To learn how to re-direct the force of a hit, you have to be hit. Or you can start with pushes first if you like. Have a partner push you on different areas of the body. Feel how you can move or rotate that part of the body to neutralise the push. You don't have to always take it down into the ground - in fact if you do you will find your mobility suffers.
This is one of the basic drills we work in Systema.


----------



## Larry (Jul 2, 2003)

First off, I agree with Rob. You don't always have to redirect the force into the ground. Doing so is usually done in practice just so people get the feel for rooting, but in actual application you don't usually do that.

To get the feel for redirecting into the ground, get into a bow stance and have a partner take your back knee and push with his bodyweight into your back heel while you stand there relaxed and concentrating on your bubbling well point just in front of your ankle. 

This is called "feeding the root." Your partner is not trying to break your root, he's trying to help you get a feel for it.

From the knee, have your partner progress to your hips, still pushing towards your back heel. From the hips progress to the stomach.

After the stomach, extend your opposite hand making sure you open your shoulder joint (you probably will have to twist your hips slightly for alignment here) and have your partner push your wrist opposite your back leg, pushing the force into your back heel. Again, stay relaxed and focus on your bubbling well. Also be aware of the path the energy makes as it travels down your structure into your back heel.

This is your basic rooting exercise. After you get the hang of that one, stand however you will and have your partner lightly push you in various parts of your body. Feel a path from wherever your partner pushes you to whichever back heel feels the most appropriate to send the energy into. Take your time with this one.

The next step is to take your partner's energy into your root and then bounce it back into him at an upward angle. Play with it as you will.

And then lastly, as Rob said, take your partner's push energy and simply redirect it to the side, redirect it up or down or wherever depending on wherever that energy wants to go.
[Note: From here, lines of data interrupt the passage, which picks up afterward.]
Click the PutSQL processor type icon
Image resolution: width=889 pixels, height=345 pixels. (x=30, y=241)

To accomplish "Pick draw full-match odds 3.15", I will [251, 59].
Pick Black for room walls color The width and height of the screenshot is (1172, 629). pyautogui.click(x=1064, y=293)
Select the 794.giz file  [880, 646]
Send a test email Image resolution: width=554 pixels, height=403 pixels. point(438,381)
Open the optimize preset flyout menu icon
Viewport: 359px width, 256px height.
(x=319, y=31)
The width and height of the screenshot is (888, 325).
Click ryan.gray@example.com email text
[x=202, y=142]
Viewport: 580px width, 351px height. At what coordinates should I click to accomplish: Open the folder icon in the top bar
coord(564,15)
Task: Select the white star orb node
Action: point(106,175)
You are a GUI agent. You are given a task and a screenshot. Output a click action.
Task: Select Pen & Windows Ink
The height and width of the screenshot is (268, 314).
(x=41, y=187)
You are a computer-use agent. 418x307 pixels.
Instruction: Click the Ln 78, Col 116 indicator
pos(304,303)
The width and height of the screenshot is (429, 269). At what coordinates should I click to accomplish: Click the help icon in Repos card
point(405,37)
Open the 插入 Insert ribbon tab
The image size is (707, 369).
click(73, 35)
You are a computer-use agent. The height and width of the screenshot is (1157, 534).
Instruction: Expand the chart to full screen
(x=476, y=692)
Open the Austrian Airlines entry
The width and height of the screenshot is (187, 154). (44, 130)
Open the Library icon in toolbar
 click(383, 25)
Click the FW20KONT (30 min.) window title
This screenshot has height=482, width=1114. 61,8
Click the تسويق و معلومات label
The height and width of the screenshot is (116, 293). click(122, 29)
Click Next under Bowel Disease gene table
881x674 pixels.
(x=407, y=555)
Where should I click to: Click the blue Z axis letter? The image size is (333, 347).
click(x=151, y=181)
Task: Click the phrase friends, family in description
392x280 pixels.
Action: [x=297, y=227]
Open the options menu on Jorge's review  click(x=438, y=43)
The main way you do that is to move your body when you first feel your partner's push that you "create a hole" for your partner's energy to fall into. 

This is actually what liu-peng or "rollback" is actually all about. The outward move called "liu" in the form is just a "training wheels" example of the actual energy involved. 

Use your own experimentation with a partner to experience all the ramifications of the energy and how you might use it in an actual application.


----------



## Larry (Jul 2, 2003)

I should also add that in the rooting exercise, a push from the back may be rooted to the ground via the bubbling well point rather than the heel. It's kind of obvious when you're actually doing it, but I thought I should mention it.


----------



## Ken JP Stuczynski (Jul 7, 2003)

> _Originally posted by Jotaro Joestar _
> *Sorry for the double post, but to make myself more clear, I am not talking about redirecting into a throw or an attack.  I am more interested into redirecting a punch, push, kick into a direction that will only further help a defensive nature.  Such as redirecting the force down to the ground to help keep the current stance.    *



Why is keeping the current stance of any importance?  There should be movement internally (with guided breath / chi) and usually externally as well.  Your feet may be in the same place, but the "stance" will shift with your torso and bending of knees.

Then the harder they hit or push you, the farther they get sucked downward off balance and/or thrown backward.

The timing of the breath is vital -- apart from avoiding unnatural positions and movements, it is everything.  If you begin the inhale before force is exerted, when you "roll it around" to an exhale, the push outward or downward is explosive.


HOWEVER ...

If you do re-teach yout body to root, and root well, you will naturally pull someone's energy downward to the bubbling well cavities, and I've even heard of people "bouncing off of" people rooting who weren't even trying.  The better the root, the less external body motion (physical force = muscle exertion / speed X weight) is needed, if at all.  When this is completely natural, the lung-breath activity is superceded by the breath flowing through your body, connected to the root, so the timing of pulminary inahle or exhale is irrelevant.


----------